We are working very diligently to define our commercialization strategy, what our plan will be in terms of commercialization. We have a large opportunity with in-care already approved, and this is getting expanded upon approval sometime in 2026. We need to make sure we can bring this medicine to the patients. Alzheimer's agitation, it's a very interesting opportunity. This is how the distribution of the patient is. About 50% of the episodes happen in the in-care setting, even though the number of episodes may be low. There are more patients who live in the home setting, but they don't get that much agitation depending on their level of Alzheimer's. One of the biggest reasons for Alzheimer's patients to go from a home setting to the in-care setting is Alzheimer's, not their ultimate underlying disease, which is cognition.

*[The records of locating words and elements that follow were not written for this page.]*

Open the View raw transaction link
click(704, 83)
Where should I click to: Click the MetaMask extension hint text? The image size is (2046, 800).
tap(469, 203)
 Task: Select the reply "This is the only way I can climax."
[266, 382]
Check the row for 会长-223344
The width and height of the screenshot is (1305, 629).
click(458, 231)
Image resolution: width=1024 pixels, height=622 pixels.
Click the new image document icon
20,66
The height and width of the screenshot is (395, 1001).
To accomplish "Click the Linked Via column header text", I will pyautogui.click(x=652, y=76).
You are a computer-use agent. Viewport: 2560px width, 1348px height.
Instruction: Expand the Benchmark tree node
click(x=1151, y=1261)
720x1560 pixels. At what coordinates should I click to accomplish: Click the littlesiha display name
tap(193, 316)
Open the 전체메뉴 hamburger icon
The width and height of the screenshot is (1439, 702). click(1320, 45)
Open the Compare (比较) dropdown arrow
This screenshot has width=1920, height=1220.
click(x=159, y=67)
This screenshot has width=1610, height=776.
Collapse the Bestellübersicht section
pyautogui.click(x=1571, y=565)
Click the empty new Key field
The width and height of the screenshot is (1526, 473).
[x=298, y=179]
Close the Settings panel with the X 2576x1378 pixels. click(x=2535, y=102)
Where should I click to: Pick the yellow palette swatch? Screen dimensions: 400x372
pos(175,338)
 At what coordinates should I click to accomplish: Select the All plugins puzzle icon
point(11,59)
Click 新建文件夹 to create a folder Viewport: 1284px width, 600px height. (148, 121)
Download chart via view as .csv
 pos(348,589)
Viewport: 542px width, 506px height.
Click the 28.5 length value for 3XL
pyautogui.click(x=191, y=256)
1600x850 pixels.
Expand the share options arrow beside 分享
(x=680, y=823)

When agitation becomes unmanageable, that's why they go to escalated cares of centers like assisted living, memory care, and nursing homes. We plan to conduct the trial in the in-care setting. It will still be, like, you know, it will be the second confirmatory Phase 3 trial so that we can expand the indication for Alzheimer's agitation beyond what we are working in the home setting for schizophrenia and bipolar. I would like to just conclude that there is a lot that has been achieved and a lot of work remaining, but it's very exciting. We are working on very exciting pieces of submission of the sNDA commercialization strategy and see when we can initiate our Alzheimer's-related agitation trial. With that, I will stop and thank you all for joining me this afternoon. Thanks.